DIRECTIONS
Copy exactly the lines of the data below that run from the line holding "Where should I click to: Click the Parameters" through the line holding "Task: Open the Extensions view", both ends included.
───── DATA UNDER STUDY ─────
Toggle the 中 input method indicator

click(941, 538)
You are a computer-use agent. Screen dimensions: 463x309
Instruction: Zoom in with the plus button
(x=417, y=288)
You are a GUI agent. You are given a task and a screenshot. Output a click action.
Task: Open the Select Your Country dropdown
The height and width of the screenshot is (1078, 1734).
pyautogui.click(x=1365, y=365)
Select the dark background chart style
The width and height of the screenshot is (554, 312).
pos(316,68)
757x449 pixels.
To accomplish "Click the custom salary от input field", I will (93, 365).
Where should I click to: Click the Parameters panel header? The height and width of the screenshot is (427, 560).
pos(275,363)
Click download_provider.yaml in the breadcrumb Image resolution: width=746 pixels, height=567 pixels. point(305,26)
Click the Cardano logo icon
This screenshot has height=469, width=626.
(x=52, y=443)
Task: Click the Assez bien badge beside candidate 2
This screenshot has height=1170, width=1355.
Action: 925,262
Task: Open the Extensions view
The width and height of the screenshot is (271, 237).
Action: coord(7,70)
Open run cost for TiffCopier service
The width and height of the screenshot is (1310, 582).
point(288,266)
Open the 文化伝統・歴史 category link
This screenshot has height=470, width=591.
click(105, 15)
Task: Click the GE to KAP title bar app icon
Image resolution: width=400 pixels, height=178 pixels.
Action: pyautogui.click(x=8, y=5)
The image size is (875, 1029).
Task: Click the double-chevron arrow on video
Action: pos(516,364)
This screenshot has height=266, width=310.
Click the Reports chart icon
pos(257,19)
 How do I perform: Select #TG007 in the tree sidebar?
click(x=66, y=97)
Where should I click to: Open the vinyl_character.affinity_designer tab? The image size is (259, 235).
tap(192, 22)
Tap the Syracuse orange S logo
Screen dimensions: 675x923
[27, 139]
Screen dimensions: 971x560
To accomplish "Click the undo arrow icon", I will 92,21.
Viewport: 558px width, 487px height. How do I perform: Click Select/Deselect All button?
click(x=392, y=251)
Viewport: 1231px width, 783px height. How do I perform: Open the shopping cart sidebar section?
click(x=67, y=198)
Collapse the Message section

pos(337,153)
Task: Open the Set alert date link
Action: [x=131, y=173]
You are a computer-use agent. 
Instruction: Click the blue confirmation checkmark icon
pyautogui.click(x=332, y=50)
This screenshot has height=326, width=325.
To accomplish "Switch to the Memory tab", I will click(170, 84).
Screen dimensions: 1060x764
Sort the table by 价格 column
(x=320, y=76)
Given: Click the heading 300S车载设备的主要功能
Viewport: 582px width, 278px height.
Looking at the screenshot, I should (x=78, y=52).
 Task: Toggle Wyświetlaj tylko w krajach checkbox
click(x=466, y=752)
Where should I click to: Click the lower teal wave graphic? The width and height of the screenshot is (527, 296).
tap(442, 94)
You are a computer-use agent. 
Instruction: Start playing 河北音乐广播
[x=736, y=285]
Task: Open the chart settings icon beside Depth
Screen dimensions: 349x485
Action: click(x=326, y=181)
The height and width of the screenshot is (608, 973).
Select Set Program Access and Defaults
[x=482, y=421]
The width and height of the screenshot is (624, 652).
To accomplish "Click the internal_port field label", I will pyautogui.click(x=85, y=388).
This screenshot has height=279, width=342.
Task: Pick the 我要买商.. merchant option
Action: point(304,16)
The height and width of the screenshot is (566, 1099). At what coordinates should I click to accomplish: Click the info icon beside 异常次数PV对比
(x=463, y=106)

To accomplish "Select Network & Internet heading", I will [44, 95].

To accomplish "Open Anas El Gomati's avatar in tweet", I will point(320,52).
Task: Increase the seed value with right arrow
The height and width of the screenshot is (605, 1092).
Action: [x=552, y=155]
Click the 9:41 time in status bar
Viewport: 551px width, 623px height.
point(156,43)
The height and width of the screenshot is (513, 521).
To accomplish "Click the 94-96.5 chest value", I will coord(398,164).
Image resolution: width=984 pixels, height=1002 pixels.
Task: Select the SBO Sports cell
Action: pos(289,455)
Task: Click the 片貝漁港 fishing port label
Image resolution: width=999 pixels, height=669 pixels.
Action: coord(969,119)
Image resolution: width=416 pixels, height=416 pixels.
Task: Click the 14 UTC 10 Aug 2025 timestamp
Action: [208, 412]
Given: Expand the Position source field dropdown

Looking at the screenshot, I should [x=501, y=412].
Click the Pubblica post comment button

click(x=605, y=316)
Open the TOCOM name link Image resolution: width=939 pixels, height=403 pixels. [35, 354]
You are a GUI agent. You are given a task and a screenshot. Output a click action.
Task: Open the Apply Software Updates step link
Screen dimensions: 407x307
─────
WRITTEN SOLUTION
Where should I click to: Click the Parameters panel header? The height and width of the screenshot is (427, 560).
pos(275,363)
Click download_provider.yaml in the breadcrumb Image resolution: width=746 pixels, height=567 pixels. point(305,26)
Click the Cardano logo icon
This screenshot has height=469, width=626.
(x=52, y=443)
Task: Click the Assez bien badge beside candidate 2
This screenshot has height=1170, width=1355.
Action: 925,262
Task: Open the Extensions view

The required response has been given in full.